The FIFA World Cup allows the host nation to showcase itself globally for a whole month. It attracts vast television revenues, legions of visitors and impressive ticket sales. However, as Brazilians have learnt, the event also puts the host nation under economic strain and a merciless spotlight.
The US World Cup launched a new era of slick commercial management. Hosted in several cities and supported by big-brand sponsors such as Adidas and Coca-Cola, it delivered a total profit of $620m to LA alone during the final – $440m more than the Super Bowl made in the same year. Overall profits are estimated at $1.45bn against total costs of $5.6bn.
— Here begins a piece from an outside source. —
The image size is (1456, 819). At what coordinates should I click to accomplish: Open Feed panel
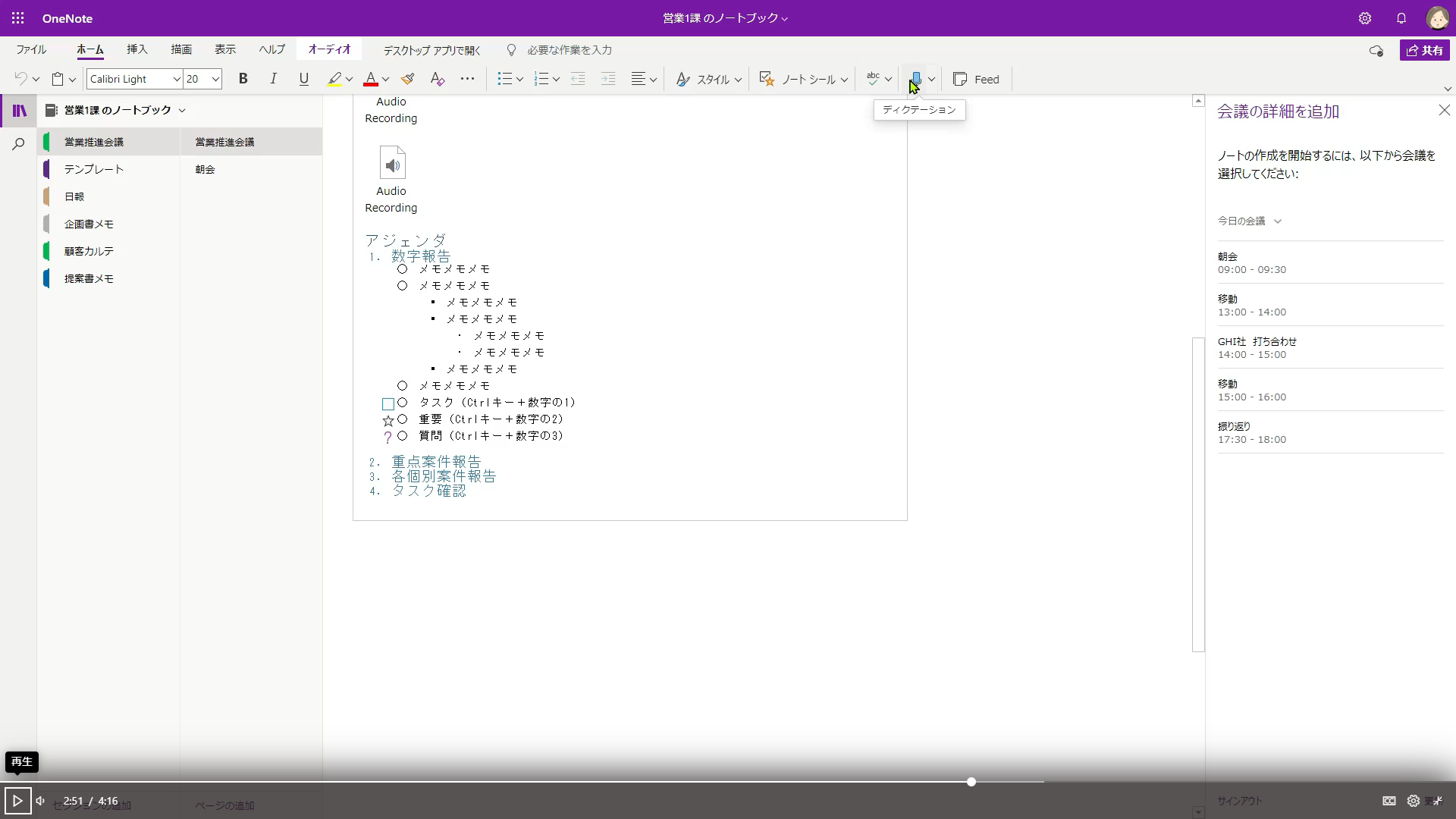[977, 79]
Even better, the US leveraged long-term gains by establishing its successful Major League Soccer.
The 16th FIFA World Cup was held in France for the first time, and featured 32 teams instead of the usual 24, with the final staged at the new Stade de France in Paris. The organisers promised an economic bonanza based on 500,000 extra tourists. In fact, fewer visitors came to France than in a normal year, suggesting that non-football fans stayed away. The tournament was actually won by France, making it the sixth country to win on home soil.
In an economic experiment the tournament was staged in two countries – Japan and South Korea – and it worked. This was also the first World Cup to be held in Asia, and the last one in which the golden goal rule was implemented. An accommodating FIFA promised each country $110m for hosting the event and allowed them to keep all the revenue from ticket sales. With over three million live spectator tickets on offer, the host nations split $1.2bn.
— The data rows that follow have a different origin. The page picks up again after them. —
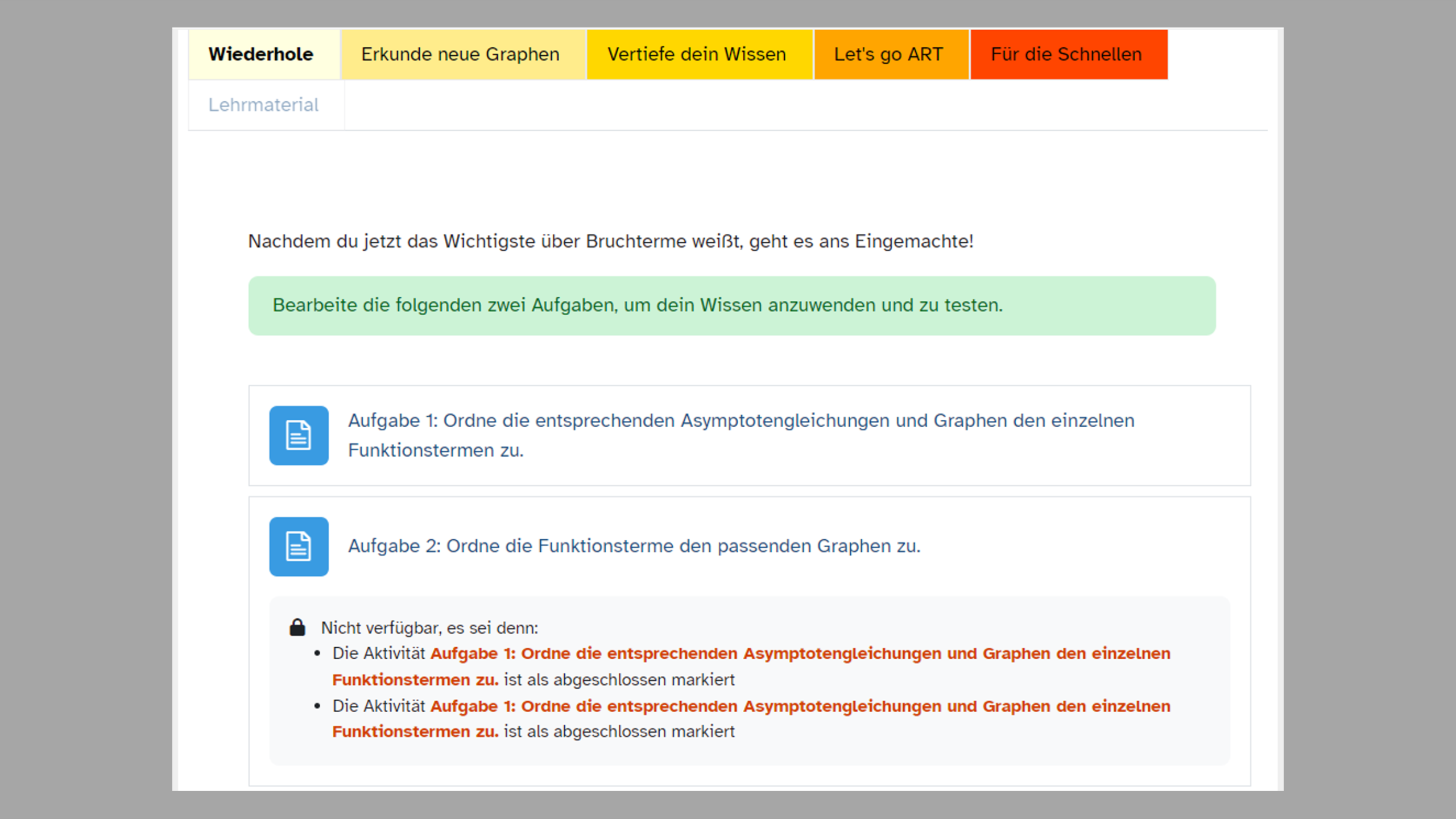The image size is (1456, 819).
Task: Click 'Die Aktivität' text in first bullet
Action: point(379,653)
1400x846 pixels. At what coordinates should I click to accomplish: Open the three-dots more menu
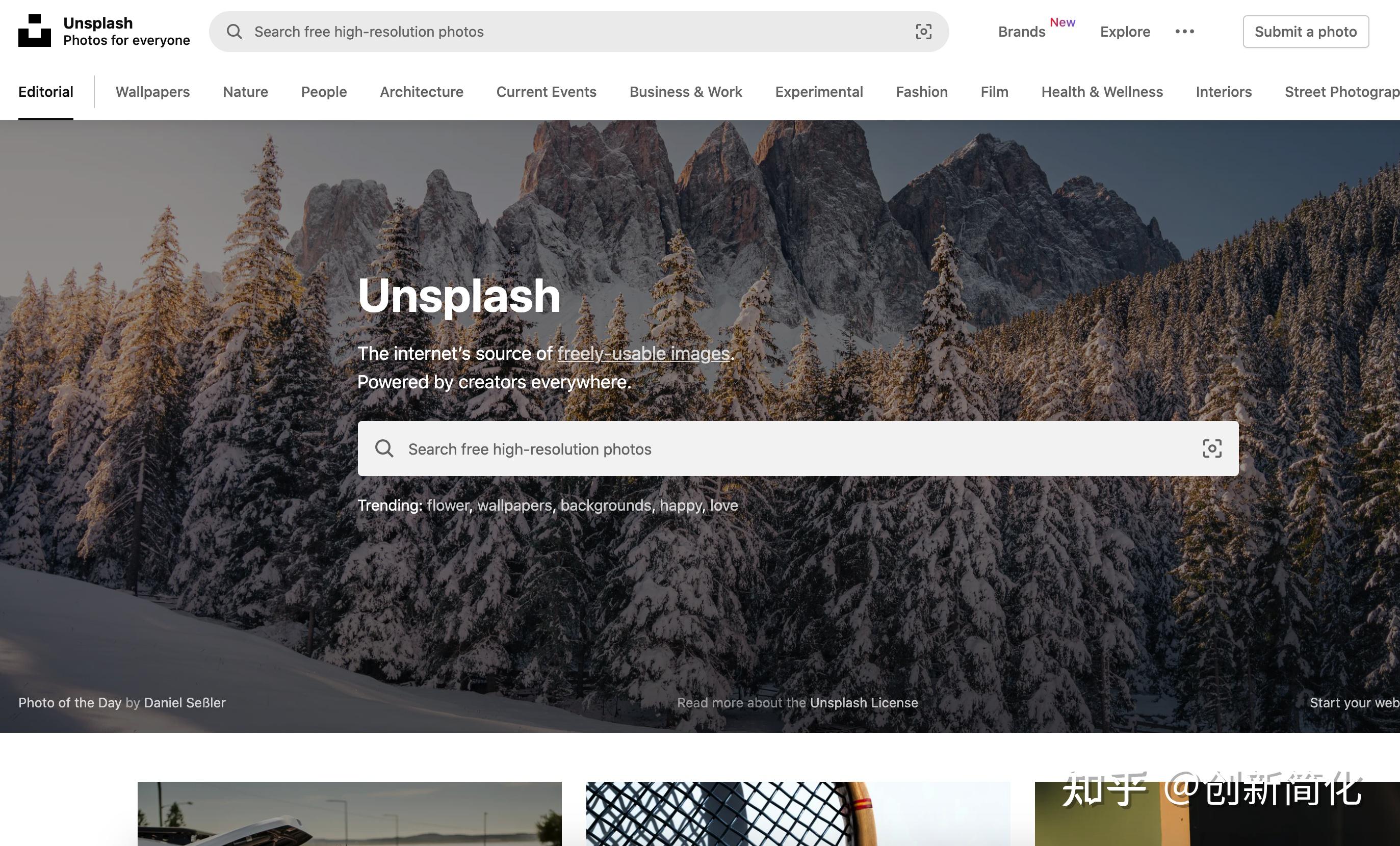click(1185, 32)
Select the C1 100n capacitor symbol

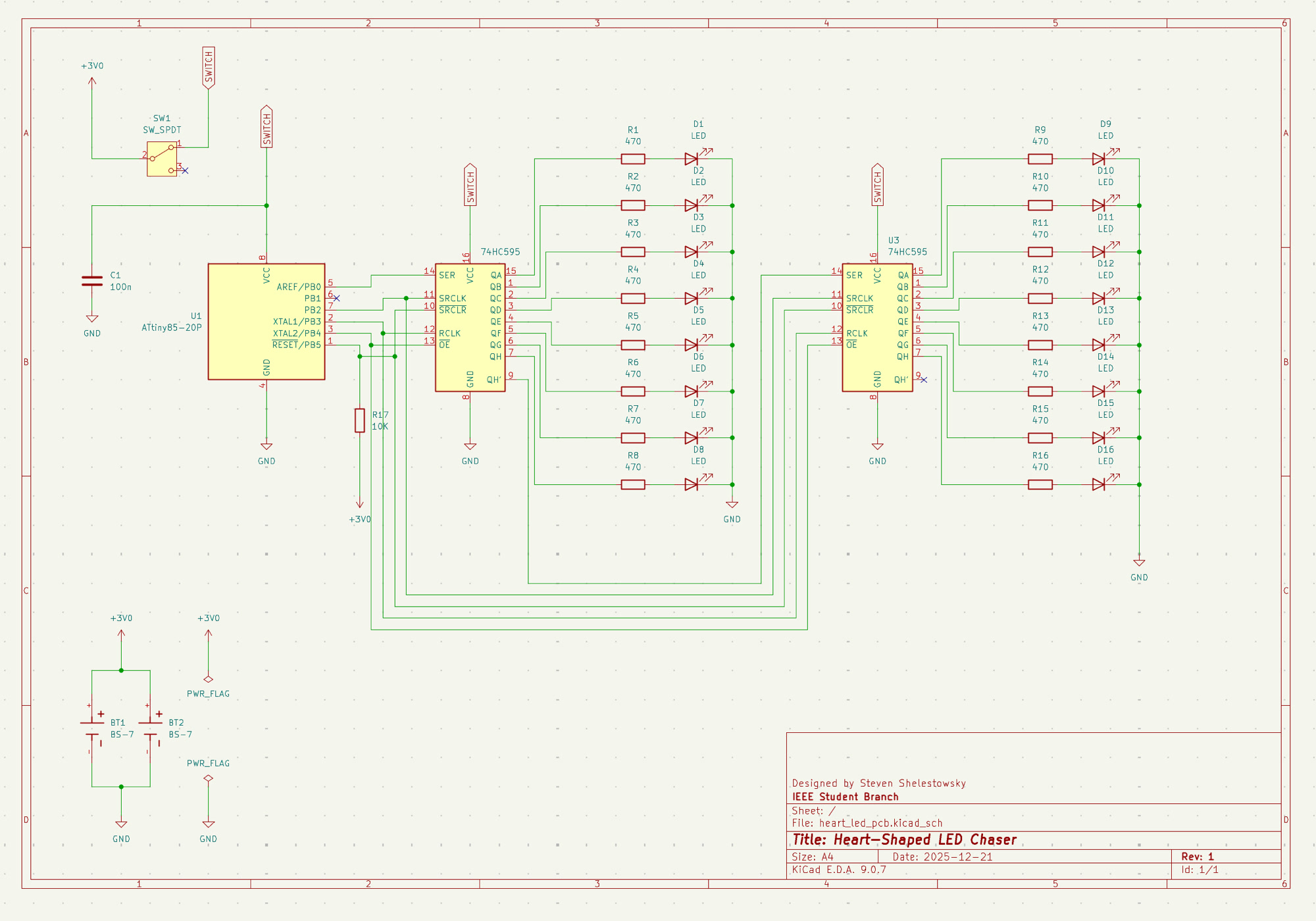coord(92,281)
The World Cup in Germany would mark a turning point for FIFA. A huge commercial success, it pulled in 15 million more visitors than forecast and sponsoring companies sold about $3bn worth of products. Similar to the US, Germany pumped its €56.6m in profit into the German Football League to the long-term benefit of the game, but a year later FIFA took back ticketing rights. The final game attracted an estimated 715 million viewers worldwide.
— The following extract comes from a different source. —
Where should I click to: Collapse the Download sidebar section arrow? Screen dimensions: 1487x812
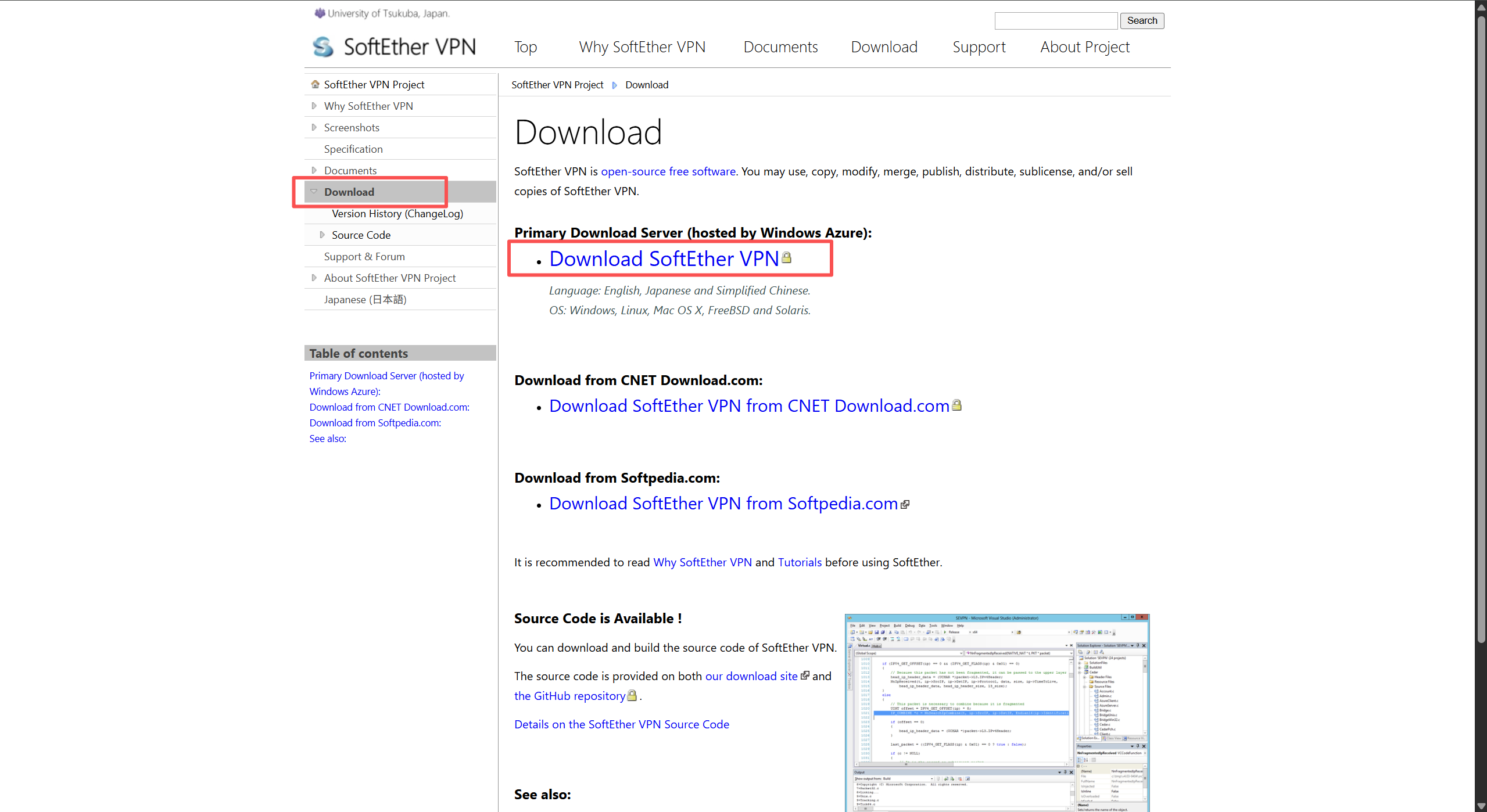pyautogui.click(x=314, y=191)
FIFA was the big winner from South Africa’s World Cup, taking home a massive $3.36bn in revenues. But the event was disappointing for the host nation, which invested $3.9bn on staging the event, including $1.3bn on stadiums and most of the rest on rail, airports and highways. It attracted half the number of expected tourists at an average cost, according to economists, of $13,000 each. Economic growth also slowed from 4.6 percent to 2.6 percent during the event.
Brazil scored several own goals in the lead-up to the World Cup. Stadiums were finished at the last minute, allegations of corruption were rife, promised projects in light rail and other transport – key elements of the winning bid – were scrapped, and protests over the $14bn price tag only served to highlight glaring inequalities in living standards. On the bright side, England – a big contributor in terms of tickets, television rights and tourists – qualified.
The budget for Russia’s World Cup has already been set at $2.1bn, but, in the light of the runaway costs of the Sochi Winter Olympics in 2014, few expect organisers to stick to that figure. Meanwhile, FIFA’s reserves have swollen to $1.43bn, boosted by US interest. In April, Fox Sports paid between $400 and $500m for English-language television rights. “The financial outlook is very positive,” FIFA Financial Director Markus Kuttner said in June.
Liberal politician Boris Nemtsov claims Qatar has already started spending the $70-100bn earmarked for its gold-plated tournament in eight years time. But will the oil-rich Gulf state actually be allowed to stage the event following accusations of corruption? FIFA’s special investigator Michael Garcia is due to report his findings before the Brazilian tournament ends, but many commentators are sceptical about the depth of his research.